THE TASK: Give again the line that contains "You are a computer-use agent. 892x376 pixels." and every line after it to the end of the records. Keep them exactly as they are and add nothing.

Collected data
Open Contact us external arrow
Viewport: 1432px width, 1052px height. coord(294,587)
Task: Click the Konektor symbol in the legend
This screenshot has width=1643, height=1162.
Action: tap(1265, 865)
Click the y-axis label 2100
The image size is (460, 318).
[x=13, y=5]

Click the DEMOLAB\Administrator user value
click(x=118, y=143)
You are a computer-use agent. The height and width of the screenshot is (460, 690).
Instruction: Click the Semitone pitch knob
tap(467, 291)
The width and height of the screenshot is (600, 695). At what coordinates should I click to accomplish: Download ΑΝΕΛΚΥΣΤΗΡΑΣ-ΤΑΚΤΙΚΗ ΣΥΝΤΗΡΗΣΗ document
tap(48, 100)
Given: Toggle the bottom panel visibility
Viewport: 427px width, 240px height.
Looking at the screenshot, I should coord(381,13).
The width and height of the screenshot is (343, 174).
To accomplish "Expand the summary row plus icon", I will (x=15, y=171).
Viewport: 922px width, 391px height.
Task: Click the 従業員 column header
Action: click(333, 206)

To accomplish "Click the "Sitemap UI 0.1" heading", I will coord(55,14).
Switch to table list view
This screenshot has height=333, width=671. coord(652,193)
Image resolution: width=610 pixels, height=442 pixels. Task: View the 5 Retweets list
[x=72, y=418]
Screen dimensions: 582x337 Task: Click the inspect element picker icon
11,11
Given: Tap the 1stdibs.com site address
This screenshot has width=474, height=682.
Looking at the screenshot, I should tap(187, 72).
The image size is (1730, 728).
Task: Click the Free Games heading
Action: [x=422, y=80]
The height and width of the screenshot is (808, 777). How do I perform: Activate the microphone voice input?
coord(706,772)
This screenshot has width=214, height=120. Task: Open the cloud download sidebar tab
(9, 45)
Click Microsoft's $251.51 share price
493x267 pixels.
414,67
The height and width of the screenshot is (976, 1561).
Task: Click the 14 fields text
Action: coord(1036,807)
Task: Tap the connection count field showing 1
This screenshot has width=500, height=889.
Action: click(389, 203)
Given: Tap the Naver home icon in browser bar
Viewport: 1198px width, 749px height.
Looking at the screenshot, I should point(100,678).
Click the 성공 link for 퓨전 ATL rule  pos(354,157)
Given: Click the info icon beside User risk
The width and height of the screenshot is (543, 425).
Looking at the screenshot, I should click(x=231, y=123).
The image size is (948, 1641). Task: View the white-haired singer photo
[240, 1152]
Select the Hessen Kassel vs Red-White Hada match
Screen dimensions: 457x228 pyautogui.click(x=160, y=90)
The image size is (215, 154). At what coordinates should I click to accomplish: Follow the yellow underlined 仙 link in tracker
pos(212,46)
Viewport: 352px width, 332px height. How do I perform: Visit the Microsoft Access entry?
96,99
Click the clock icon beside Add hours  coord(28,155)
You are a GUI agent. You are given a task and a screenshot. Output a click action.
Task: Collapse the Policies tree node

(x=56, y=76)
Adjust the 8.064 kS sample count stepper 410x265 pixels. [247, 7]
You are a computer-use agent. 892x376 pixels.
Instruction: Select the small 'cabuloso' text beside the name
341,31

EXERCISE OUTPUT:
You are a computer-use agent. 892x376 pixels.
Instruction: Select the small 'cabuloso' text beside the name
341,31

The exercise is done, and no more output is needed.